Mr. Lorry’s reflection on the echoes in the bank’s halls is symbolic of the novel’s intricate plotting, where the past and future are deeply intertwined. It’s a haunting reminder of how our past actions and decisions resonate into our futures.

"What a curious thing letters are." –  Dr. Manette

This seemingly simple observation by Dr. Manette reveals his thoughtful nature and his awareness of the weight of words and communications, a key motif throughout the novel, especially considering his own history with written words in his hidden letter.

"I am not old, but my young way was never the way to age."   –  Miss Pross

Miss Pross, with her spirited denial of aging, brings a lighter, yet poignant perspective on life and vitality in a novel filled with heavy themes. Her fierce loyalty and protective nature provide a counterbalance to the more grave elements of the story.

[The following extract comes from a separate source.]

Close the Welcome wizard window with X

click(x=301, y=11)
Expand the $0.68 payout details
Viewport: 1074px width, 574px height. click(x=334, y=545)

"If you hear in my voice—I don't know that it is so, but I hope it is—if you hear in my voice any resemblance to a voice that once was sweet music in your ears, weep for it, weep for it!" –  Dr. Manette

This heart-wrenching plea by Dr. Manette, as he wrestles with his past traumas, highlights the deep scars left by his imprisonment. It’s a moment that vividly captures the personal toll of the political upheavals portrayed in the novel.

"We have all got on in life since then, Mr. Darnay." – Charles Darnay

Charles Darnay’s remark about progress and the passage of time reflects the transformative journeys of the novel’s characters, set against the backdrop of historical change. His own story is one of struggle, sacrifice, and eventual peace.

"There is prodigious strength," said he, "in sorrow and despair."   –  A Revolutionary

This observation by a revolutionary character captures the driving force behind the French Revolution as depicted in the novel. It highlights the intense emotions that fueled the historical events, reflecting the tumult and the transformative power of collective human emotions.